Input data ->
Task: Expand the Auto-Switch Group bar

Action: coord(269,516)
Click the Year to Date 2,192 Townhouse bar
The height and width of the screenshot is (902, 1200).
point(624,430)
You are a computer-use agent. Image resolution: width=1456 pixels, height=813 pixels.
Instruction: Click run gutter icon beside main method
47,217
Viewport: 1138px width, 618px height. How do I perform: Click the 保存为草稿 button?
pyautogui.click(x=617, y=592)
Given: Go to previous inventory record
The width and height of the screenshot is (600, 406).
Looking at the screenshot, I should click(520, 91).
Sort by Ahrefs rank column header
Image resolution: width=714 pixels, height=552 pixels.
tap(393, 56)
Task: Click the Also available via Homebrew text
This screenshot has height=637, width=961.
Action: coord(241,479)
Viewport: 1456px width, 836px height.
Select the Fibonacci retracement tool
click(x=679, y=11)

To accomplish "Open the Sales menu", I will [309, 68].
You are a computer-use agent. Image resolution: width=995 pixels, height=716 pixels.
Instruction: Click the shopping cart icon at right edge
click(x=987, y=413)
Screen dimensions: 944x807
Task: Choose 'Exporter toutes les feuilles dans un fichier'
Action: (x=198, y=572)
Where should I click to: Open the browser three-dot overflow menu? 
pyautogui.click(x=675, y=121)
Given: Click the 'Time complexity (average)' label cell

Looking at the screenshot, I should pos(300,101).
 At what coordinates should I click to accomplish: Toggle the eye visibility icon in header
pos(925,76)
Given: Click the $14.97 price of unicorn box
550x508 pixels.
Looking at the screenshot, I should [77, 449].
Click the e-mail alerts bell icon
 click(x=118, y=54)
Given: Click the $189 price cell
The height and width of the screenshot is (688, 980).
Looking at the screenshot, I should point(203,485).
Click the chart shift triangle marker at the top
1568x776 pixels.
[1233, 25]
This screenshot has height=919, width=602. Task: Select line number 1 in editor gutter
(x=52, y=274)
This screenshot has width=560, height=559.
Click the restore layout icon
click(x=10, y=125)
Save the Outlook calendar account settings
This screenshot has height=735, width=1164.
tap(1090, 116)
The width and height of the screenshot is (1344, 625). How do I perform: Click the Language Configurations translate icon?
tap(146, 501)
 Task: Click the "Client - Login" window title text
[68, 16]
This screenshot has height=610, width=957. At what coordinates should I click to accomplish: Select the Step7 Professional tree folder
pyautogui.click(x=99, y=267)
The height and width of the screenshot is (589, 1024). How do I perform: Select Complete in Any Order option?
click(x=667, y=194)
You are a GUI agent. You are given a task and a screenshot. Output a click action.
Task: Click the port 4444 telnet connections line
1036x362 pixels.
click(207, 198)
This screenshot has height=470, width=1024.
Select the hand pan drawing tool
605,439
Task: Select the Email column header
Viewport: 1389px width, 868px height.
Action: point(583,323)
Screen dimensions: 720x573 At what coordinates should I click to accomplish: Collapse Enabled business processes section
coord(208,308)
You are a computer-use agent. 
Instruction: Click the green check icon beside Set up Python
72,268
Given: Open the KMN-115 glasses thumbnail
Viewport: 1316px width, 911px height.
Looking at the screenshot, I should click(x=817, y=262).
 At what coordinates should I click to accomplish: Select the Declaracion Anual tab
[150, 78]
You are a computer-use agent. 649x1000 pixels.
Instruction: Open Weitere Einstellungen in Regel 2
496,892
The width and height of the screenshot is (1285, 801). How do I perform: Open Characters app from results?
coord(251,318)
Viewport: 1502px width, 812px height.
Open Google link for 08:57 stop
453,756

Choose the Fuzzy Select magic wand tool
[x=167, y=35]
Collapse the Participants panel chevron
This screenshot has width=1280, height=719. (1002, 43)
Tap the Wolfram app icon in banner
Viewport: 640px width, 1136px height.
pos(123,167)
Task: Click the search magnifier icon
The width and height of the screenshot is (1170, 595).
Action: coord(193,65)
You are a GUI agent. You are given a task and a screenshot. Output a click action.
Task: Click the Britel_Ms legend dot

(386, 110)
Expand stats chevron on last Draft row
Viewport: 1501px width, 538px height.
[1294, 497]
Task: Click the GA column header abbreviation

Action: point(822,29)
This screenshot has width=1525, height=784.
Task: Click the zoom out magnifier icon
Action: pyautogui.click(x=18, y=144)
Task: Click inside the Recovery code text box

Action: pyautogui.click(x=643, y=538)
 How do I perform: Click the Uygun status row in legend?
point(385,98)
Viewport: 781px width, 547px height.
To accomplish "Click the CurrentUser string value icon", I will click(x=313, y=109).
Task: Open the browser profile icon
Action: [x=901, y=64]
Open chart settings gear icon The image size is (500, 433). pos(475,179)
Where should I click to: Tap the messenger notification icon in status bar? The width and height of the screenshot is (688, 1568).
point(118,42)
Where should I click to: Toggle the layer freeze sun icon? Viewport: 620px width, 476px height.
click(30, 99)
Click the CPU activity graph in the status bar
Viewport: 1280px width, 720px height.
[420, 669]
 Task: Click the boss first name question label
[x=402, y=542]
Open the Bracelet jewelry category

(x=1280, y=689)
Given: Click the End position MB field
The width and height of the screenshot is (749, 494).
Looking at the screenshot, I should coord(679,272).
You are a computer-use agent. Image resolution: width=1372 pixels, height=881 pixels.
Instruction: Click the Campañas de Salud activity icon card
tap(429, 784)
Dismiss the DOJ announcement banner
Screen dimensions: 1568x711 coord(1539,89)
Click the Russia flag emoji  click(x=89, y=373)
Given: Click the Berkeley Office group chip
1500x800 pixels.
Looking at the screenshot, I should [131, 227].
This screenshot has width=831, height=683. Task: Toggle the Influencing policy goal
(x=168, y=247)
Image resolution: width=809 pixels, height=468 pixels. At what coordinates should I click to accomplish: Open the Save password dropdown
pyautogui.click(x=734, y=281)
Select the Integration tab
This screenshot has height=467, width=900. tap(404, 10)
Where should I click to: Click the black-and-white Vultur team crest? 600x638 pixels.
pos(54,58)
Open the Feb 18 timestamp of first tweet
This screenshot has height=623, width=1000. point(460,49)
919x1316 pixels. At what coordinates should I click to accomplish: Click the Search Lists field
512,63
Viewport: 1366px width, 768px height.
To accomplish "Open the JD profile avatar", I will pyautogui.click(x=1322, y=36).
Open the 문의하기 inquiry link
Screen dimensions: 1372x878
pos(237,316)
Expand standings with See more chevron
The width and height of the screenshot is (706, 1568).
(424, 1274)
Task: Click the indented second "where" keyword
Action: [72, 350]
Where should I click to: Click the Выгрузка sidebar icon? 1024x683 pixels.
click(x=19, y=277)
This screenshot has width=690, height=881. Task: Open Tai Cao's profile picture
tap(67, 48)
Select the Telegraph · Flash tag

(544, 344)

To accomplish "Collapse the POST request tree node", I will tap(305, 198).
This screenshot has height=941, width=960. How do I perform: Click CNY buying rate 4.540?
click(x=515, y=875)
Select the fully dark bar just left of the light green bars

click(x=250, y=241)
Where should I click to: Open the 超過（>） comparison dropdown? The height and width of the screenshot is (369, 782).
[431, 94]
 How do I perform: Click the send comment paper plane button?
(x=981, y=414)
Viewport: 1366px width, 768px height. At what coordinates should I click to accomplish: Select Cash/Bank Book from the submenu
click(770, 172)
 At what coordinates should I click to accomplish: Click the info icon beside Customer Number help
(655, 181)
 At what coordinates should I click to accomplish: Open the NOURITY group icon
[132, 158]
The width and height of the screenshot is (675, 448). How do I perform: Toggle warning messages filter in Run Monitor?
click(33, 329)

Work instructions -> Every line of the material that holds "settings" should be copied out as the answer.

Written answer ->
Save the Outlook calendar account settings
Open chart settings gear icon The image size is (500, 433). pos(475,179)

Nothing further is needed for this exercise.